A carmelita, porém, não entendeu o que significavam os 36 Lembrai-vos, oração também conhecida como “Memorare” em latim, oração à Virgem Maria atribuída a são Bernardo de Claraval.
Ela passou o dia refletindo sobre o sonho, sem conseguir “interpretar a razão do número 36, nem tampouco a finalidade da nova devoção”.
“Pela tarde”, relatou a religiosa, “à hora da oração, no coro recolhida, ouvi no meu íntimo, dentro do meu coração, esta voz clara, distinta: ‘A devoção que recebeste em teu sonho é para honrar as saudades que Nossa Senhora sofreu de Jesus, durante as 36 horas em que esteve sepultado o corpo do Salvador’. Oh! Que abalo senti! Que estremeço de júbilo me sacudiu a alma ao receber a explicação do que até aquele momento era um enigma indecifrável!
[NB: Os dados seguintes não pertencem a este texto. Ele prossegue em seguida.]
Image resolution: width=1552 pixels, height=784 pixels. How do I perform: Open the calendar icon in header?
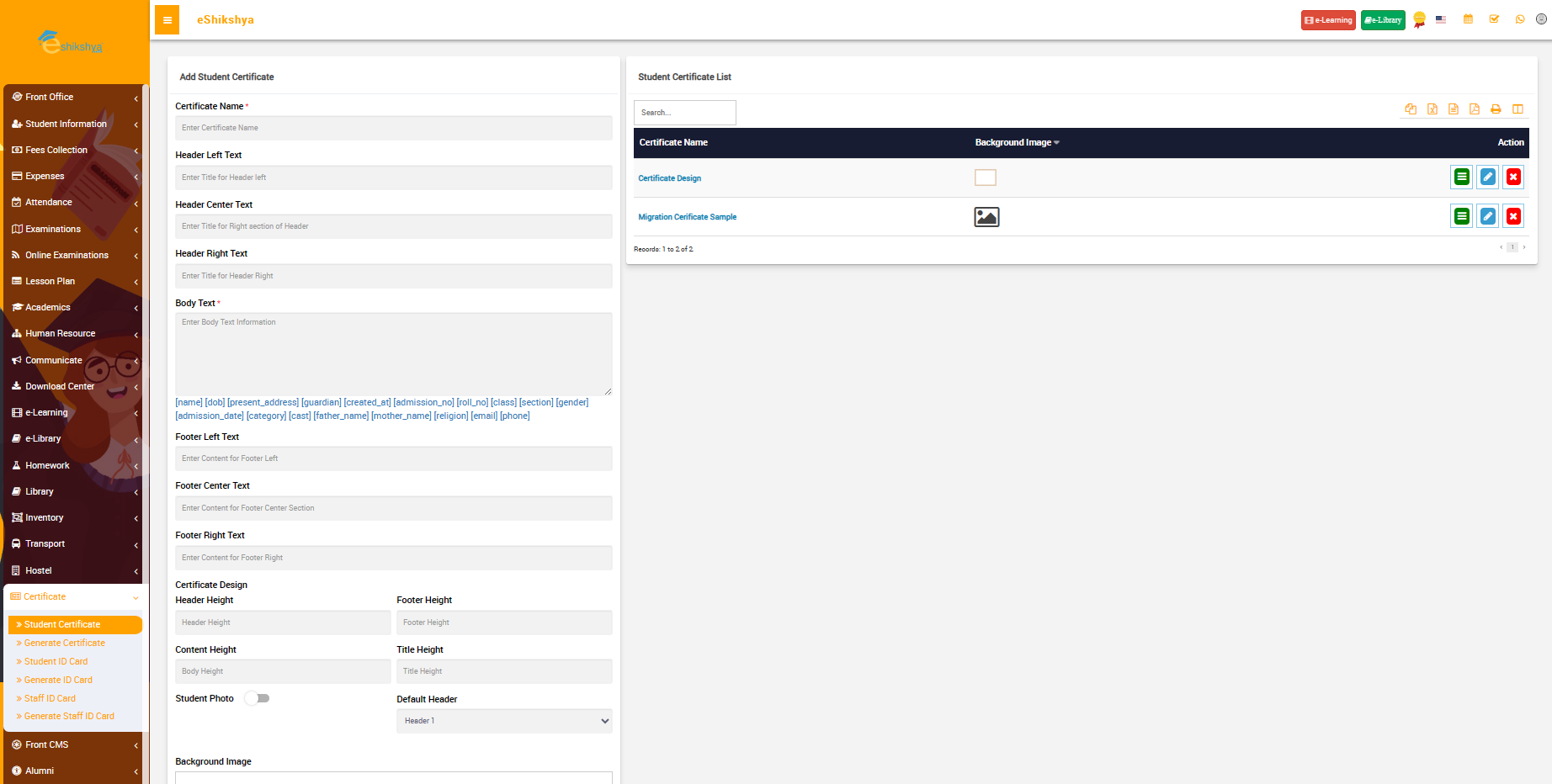tap(1468, 19)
Que festa para o espírito quando se encontra a chave de um problema que não podia resolver”.
Anos depois, contou irmã Ignez, “nosso excelso mestre [o capelão do carmelo, padre João Gualberto] encontrou, no corpo da Suma Teológica de santo Tomás de Aquino, a confirmação desse número de horas”. O sacerdote também se tornou um devoto e propagador dessa devoção.
A irmã Ignez narrou o fato à sua priora, madre Antonieta. “No dia seguinte, domingo da Ressurreição, apenas acabei de narrá-lo à minha estremecida madre, tive a inspiração de dar à Mãe dos meus enlevos um ‘novo nome’: o de Nossa Senhora da Saudade, e intitular a nova devoção, ‘Coroa de Saudades da Rainha dos Mártires’”, contou a carmelita.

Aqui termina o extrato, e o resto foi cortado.